Aile Hekimliği daha çok yarı özel yarı kamu şeklinde ve en önemlisi aile hekimliği çalışma usulleri, görev tanımları, aile sağlığı merkezi işleyişi, personel takibi, aile sağlığı merkezi elektrik, su, kira, sarf malzemeleri ödemeleri bakımından kısacası tamamen özel bir hastane kurumu gibi olup Aile Hekimliği çalışanları da diğer memurlar gibi sorumlulukları mesai bitince bitmeyen çalışanlardır.

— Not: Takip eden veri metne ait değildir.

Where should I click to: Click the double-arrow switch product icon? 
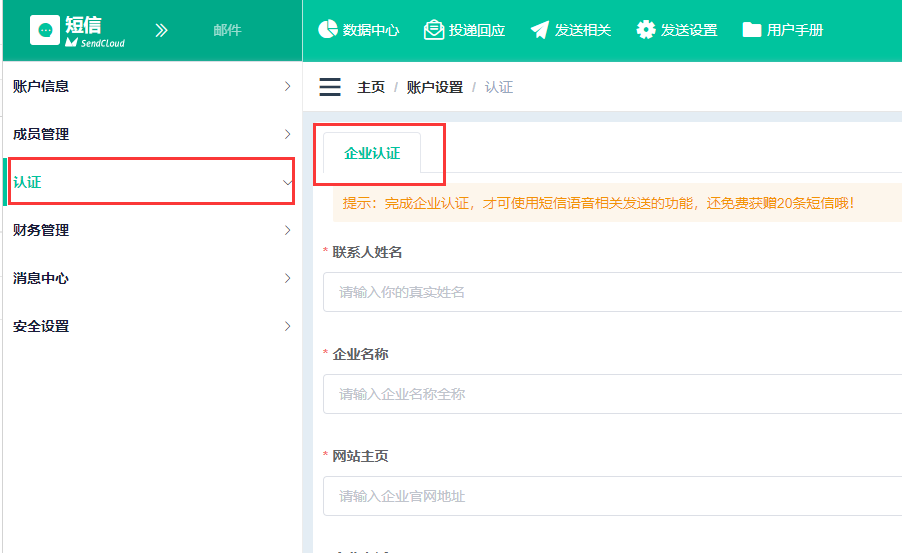click(162, 30)
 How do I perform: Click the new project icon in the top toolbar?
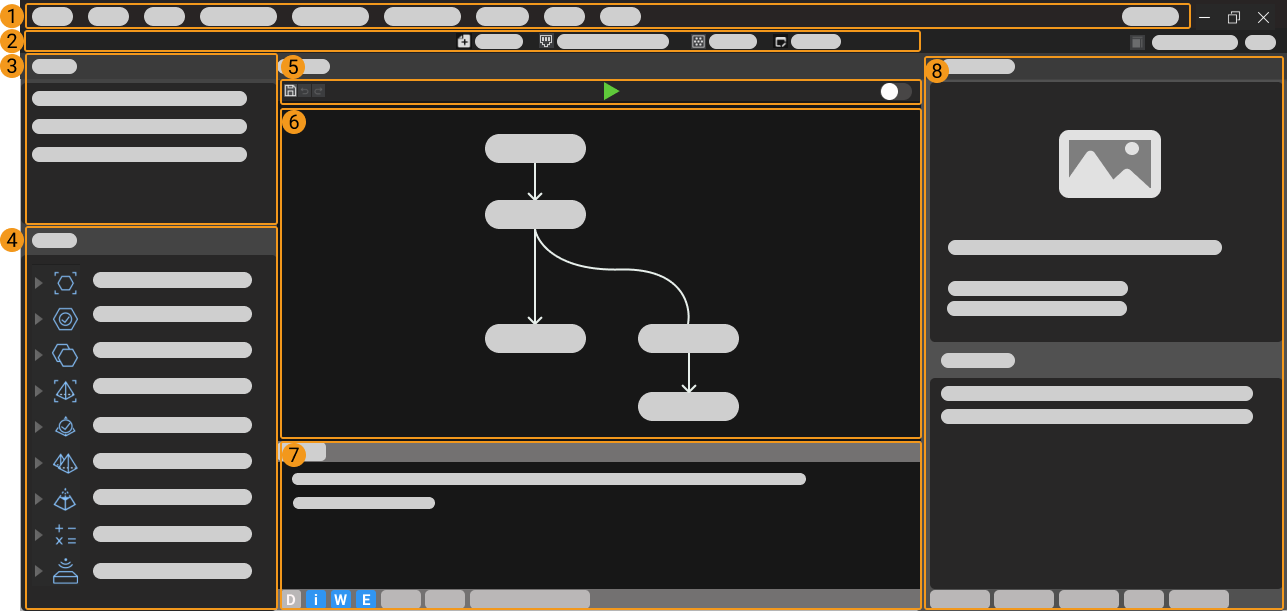[464, 41]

657 Sayılı DMK Disiplin hükümlerinin çalışma koşulları tamamen özel sağlık kurumu gibi olan aile hekimlerine uygulanması ucube bir sisteme yol açar. Nitekim Eski Sağlık Bakanı Recep Akdağ aile hekimliği sistemini kurgularken bu sistemin cezalarının devlet memurları gibi olamayacağı, şartlarının tamamen farklı olduğunu ve bu sebeple aile hekimliği sistemin uygun yaptırımlar getirildiğini, 657 DMK Disiplin hükümlerinin aile hekimliği ruhuna aykırı olduğunu bizzat kendisi ifade etmiştir.

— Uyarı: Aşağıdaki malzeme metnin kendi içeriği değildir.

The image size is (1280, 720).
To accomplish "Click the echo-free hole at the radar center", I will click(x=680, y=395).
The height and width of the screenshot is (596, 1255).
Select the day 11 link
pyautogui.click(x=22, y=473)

Aile Hekimliği Kanunu’nun “…657 sayılı Devlet Memurları Kanunu ile diğer kanunların sözleşmeli personel çalıştırılması hakkındaki hükümlerine bağlı olmaksızın…’’ hükmü varken getirilen Kanun teklifinde ise 657 sayılı Devlet Memurları Kanunu disiplin hükümlerine bağlı çalışmadan bahsediliyor, bir kanunda birbirinin aksine hükümlerin bulunması bile hukuk devleti ilkesiyle bağdaşmamaktadır.

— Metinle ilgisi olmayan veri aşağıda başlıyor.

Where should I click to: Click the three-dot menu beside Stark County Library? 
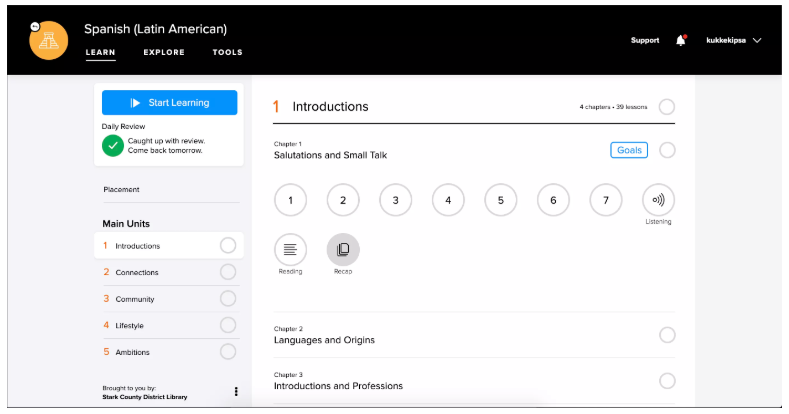[x=236, y=392]
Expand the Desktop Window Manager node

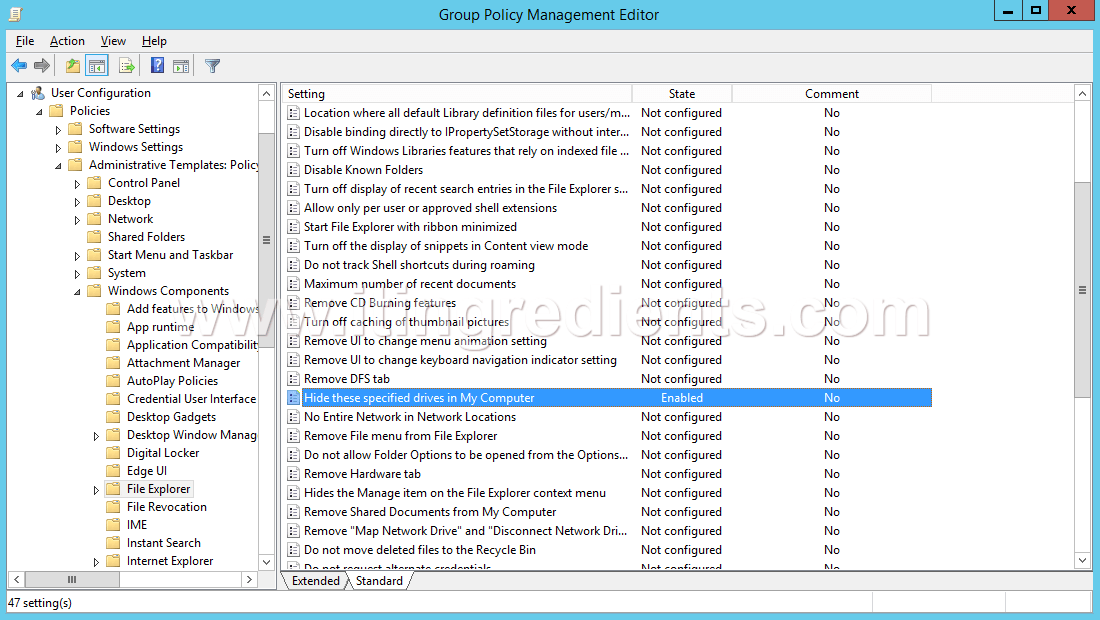(x=96, y=434)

Getirilen bu kanun teklifi ile görüyoruz ki; Bakanlık Anayasa’ya ve Aile Hekimliğine uygun yeni kanun maddeleri yerine, aile hekimliği sistemi ile bağdaşmayan, aile hekimliği sistemini aslında yok etme amacı güden disiplin maddelerini 657 Sayılı Devlet Memurları Kanunu’na tabi ederek kolay yolu seçmiştir.
Öte yandan sözleşme yenilememe kısmında ise ucu açık, hastalık önleme ve tedavi başarı oranı gibi dünyanın hiçbir yerinde olmayan hatta hastalıkları önleme bakanlığın daha doğrusu devletin görevi olması nedeniyle tüm sağlık camiası için topyekün birlikte ancak başarılacak bir kriter iken aile hekimin tek başına hastalıkları önlemesi gibi absürt ,sınırları belirsiz ,açık-net öngörülemeyen ve belirlilik ilkesine aykırı olan ,aile hekimliği STKları ile ile hiçbir görüş almadan getirilen kanun teklifinin bu haliyle reddi yahut değiştirilmesi gerekmektedir.
Aile Hekimliğinin çalışma şekil ve koşulları, sorumluluk ve işleyişi 657 Sayılı DMK’ na tabi personelin çalışma şartlarından çok farklı, Aile Sağlığı Merkezlerinin tüm gereksinim ve sürdürülmesi bakımından da çalışan açısından çok daha zordur. Dolayısıyla Aile Hekimliği disiplin işlemleri, söz konusu farklı sorumluluk ve görevleri dikkate alacak farklı bir kanunla olmalıdır. Aile Hekimliğinde çalışanların mesleki görev tanımları dışında pek çok işi üstlenirken, mesai saatleri içerisinde sadece mesleki tanıma uygun görevini yapan ve başka hiçbir sorumluluğu olmayan devlet memurlarıyla aynı kanunla işlem görmesi haksız ve hukuksuzdur.
Sendika olarak biz Aile Hekimliği Kanunu Anayasa’ya aykırı dedik. Anayasa Mahkemesi bu yönde kararını verdi. Yönetmelik ile yürütülmesi hukuki değildir, kanunda olmalı dedik.